== Segment start ==

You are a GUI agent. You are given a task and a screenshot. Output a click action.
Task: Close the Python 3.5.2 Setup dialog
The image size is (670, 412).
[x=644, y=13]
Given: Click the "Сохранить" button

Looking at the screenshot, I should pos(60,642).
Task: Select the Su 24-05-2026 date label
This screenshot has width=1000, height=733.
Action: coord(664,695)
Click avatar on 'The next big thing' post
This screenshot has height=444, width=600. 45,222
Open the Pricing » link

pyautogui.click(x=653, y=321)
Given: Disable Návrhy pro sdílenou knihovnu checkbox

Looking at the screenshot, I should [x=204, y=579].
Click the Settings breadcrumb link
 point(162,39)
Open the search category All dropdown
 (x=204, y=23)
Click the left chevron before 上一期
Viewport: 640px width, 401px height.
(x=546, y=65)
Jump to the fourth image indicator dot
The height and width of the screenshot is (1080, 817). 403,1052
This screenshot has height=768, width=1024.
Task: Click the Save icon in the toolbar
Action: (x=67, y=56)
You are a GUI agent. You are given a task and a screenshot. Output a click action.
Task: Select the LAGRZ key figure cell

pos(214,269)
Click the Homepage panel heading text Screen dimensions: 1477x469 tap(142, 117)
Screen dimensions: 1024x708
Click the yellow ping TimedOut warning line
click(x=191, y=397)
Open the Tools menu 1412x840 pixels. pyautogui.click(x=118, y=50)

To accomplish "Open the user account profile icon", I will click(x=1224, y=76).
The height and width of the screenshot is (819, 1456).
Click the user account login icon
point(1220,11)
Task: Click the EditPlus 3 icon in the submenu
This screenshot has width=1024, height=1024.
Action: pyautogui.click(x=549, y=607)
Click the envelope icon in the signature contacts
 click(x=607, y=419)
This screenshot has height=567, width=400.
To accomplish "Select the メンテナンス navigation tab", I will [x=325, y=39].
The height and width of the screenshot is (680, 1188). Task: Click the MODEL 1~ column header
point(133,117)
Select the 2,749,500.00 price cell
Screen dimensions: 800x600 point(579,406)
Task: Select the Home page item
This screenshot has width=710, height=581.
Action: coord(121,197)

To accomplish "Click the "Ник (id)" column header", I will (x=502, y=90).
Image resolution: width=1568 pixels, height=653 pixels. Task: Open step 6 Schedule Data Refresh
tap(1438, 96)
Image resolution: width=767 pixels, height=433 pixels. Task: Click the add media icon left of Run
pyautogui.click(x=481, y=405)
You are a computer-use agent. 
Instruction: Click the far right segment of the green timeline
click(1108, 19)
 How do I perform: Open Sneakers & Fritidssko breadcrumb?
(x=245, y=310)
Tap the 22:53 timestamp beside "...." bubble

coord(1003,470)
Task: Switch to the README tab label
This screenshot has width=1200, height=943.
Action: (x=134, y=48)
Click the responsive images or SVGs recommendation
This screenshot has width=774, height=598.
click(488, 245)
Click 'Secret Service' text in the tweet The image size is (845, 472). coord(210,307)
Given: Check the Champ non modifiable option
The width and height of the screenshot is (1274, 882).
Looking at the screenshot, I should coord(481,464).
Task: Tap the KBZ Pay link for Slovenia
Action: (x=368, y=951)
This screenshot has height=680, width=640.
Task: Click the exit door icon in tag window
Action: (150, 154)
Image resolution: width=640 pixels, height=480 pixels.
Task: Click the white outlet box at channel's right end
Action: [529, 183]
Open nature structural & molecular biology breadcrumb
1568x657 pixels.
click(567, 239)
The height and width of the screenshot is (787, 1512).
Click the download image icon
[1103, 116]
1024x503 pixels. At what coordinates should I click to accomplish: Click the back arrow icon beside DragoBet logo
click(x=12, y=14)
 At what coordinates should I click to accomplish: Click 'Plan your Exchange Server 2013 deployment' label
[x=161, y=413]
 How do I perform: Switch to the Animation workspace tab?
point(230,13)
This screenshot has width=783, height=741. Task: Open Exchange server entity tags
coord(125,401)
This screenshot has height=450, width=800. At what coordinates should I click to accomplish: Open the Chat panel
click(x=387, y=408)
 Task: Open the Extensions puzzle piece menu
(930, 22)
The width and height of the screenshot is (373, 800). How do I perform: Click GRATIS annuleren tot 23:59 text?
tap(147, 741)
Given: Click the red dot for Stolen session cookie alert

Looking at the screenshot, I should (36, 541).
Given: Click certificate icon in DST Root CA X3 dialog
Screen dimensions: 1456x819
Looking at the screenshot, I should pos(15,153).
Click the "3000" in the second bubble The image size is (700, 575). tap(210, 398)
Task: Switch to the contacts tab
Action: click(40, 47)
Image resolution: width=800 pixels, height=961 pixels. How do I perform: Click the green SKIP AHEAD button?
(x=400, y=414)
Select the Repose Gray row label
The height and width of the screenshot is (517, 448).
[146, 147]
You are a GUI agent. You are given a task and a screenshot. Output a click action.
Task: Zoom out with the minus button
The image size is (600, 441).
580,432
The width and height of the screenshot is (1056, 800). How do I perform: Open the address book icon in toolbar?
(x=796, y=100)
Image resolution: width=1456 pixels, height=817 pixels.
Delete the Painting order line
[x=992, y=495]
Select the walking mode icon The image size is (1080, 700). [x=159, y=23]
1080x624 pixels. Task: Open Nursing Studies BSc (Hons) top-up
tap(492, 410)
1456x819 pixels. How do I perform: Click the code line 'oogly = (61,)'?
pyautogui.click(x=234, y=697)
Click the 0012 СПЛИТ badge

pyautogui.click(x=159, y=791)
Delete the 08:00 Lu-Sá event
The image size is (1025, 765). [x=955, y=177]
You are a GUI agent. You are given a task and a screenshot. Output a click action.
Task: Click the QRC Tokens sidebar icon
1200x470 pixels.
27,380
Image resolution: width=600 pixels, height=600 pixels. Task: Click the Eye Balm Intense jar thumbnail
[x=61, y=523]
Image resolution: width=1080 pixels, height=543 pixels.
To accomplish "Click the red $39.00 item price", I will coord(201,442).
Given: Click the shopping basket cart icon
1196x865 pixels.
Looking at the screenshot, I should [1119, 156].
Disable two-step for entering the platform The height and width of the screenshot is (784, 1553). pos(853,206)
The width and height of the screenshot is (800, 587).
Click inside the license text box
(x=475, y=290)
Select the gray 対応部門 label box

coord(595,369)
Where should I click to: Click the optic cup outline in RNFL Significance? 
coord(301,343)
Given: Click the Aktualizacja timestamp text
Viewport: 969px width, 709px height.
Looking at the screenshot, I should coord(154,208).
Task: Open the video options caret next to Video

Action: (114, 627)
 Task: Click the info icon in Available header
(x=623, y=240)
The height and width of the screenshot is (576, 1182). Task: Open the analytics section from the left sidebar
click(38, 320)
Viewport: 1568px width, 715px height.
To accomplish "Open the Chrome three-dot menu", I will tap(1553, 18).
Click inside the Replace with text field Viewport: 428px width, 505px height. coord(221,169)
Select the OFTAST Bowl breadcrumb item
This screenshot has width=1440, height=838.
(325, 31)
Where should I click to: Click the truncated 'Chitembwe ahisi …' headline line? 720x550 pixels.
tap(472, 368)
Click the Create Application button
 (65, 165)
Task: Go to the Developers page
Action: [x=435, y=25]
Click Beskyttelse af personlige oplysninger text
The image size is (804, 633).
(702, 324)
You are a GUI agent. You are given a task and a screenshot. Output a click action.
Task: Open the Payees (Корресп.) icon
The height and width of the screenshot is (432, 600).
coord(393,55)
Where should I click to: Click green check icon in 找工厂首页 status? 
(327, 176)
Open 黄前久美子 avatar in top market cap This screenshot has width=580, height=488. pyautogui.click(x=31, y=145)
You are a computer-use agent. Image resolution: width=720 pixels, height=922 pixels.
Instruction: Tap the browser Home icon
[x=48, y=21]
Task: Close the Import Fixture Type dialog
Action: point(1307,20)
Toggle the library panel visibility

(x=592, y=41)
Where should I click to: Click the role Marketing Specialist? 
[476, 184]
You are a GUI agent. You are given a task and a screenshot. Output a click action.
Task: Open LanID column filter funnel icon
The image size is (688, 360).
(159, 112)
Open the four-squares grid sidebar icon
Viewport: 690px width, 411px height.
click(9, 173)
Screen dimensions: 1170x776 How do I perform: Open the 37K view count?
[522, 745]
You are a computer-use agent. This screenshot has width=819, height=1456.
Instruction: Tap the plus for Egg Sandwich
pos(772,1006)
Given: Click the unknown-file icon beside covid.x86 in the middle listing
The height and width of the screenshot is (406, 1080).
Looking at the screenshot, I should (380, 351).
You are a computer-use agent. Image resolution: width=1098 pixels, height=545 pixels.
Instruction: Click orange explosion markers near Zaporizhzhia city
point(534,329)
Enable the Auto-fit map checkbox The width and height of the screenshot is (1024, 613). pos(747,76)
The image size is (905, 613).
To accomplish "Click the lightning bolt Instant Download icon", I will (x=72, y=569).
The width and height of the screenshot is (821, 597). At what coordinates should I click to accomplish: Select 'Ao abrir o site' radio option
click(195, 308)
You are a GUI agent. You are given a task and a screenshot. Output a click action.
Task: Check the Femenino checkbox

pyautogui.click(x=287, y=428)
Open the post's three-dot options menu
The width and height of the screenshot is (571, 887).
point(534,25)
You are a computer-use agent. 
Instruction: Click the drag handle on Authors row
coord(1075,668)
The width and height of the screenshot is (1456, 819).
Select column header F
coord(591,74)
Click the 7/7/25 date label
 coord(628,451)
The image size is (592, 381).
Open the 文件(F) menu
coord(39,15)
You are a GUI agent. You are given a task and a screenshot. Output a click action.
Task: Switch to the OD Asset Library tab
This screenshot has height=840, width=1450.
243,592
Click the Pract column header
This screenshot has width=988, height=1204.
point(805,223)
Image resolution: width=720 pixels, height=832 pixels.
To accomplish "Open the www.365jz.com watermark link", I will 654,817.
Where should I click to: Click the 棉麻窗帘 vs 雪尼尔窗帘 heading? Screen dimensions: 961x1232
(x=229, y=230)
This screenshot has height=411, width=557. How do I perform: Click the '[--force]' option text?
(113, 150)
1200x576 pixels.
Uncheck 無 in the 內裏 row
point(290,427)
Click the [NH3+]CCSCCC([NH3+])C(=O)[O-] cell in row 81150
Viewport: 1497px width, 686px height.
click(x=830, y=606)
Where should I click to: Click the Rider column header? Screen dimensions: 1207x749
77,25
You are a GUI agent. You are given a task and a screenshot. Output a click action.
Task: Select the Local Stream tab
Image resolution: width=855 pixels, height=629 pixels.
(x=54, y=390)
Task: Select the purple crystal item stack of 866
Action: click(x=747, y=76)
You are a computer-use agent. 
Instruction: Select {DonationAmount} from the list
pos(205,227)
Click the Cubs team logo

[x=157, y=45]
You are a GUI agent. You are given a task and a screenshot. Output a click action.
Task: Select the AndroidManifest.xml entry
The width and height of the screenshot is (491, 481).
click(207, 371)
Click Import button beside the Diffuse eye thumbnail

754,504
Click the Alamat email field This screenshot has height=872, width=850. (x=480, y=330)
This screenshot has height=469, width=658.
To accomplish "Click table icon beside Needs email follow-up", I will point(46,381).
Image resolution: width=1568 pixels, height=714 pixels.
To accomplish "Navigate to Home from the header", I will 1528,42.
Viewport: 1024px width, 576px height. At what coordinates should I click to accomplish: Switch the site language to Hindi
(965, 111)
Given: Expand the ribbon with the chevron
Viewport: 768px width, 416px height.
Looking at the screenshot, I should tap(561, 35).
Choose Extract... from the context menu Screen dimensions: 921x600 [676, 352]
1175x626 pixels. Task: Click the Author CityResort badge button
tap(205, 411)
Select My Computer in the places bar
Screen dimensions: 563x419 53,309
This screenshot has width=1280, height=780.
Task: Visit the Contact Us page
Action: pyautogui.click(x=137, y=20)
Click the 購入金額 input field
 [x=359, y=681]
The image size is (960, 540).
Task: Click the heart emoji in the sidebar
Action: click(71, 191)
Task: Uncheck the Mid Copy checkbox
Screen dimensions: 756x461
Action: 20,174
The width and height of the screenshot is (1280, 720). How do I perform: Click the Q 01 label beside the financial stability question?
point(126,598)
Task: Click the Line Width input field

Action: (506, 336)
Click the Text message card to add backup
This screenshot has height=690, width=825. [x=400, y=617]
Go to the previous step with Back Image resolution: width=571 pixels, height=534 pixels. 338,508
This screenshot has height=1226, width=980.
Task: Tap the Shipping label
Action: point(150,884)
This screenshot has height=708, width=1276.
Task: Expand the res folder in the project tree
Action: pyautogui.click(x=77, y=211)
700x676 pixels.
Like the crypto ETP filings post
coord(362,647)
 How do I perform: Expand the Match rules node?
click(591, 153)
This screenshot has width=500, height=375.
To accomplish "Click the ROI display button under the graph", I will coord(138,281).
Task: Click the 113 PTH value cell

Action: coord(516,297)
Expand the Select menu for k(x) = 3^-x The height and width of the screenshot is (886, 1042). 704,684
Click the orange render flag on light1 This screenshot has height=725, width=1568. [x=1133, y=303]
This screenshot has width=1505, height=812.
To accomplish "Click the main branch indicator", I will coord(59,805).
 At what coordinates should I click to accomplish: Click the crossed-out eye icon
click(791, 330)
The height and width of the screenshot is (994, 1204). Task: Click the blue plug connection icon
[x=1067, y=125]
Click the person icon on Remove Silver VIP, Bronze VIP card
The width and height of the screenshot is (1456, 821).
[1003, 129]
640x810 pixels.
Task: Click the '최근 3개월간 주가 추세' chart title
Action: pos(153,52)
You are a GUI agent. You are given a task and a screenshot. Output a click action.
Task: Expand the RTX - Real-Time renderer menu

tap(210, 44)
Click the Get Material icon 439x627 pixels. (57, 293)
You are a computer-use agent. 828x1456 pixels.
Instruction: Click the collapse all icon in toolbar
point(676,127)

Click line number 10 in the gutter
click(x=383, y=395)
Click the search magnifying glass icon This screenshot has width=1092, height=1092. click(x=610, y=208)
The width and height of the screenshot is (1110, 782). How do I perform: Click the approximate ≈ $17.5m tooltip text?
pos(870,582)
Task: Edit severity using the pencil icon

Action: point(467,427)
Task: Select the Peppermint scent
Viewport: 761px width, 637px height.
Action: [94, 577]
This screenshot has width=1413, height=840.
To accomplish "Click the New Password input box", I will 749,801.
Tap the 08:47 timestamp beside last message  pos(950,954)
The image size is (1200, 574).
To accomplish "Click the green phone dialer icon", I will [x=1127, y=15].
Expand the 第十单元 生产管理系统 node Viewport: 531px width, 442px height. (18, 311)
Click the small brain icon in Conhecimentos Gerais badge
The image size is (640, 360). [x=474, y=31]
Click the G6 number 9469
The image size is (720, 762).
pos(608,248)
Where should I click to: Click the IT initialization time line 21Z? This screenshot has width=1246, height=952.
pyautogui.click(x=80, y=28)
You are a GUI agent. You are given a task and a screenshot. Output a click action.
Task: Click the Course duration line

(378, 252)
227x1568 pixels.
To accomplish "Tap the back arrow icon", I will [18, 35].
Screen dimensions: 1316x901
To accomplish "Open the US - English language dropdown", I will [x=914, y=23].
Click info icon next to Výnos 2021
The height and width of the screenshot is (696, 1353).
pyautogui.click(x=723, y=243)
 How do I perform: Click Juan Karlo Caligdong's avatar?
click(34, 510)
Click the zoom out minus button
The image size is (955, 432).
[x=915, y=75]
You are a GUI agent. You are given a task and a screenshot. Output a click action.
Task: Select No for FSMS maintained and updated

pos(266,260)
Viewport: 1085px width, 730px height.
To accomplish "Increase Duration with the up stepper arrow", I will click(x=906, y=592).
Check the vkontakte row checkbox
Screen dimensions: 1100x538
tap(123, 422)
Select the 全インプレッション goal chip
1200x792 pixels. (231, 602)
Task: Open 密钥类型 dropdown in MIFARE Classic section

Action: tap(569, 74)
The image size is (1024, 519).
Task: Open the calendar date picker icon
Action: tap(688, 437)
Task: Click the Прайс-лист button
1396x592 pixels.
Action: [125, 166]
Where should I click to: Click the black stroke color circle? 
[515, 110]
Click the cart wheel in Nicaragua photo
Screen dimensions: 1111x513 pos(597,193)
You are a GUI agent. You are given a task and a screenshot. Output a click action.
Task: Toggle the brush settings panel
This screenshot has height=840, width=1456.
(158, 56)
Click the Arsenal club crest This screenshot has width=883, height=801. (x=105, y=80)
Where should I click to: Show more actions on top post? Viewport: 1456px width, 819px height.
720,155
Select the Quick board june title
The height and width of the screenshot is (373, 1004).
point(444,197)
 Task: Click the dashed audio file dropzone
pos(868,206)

== Segment end ==

### Directions for this task
Copy only the stretch running from the line containing "This screenshot has height=840, width=1456." to the final line of the entries, both ends included, exactly as it stands.

### Answer section
This screenshot has height=840, width=1456.
(158, 56)
Click the Arsenal club crest This screenshot has width=883, height=801. (x=105, y=80)
Where should I click to: Show more actions on top post? Viewport: 1456px width, 819px height.
720,155
Select the Quick board june title
The height and width of the screenshot is (373, 1004).
point(444,197)
 Task: Click the dashed audio file dropzone
pos(868,206)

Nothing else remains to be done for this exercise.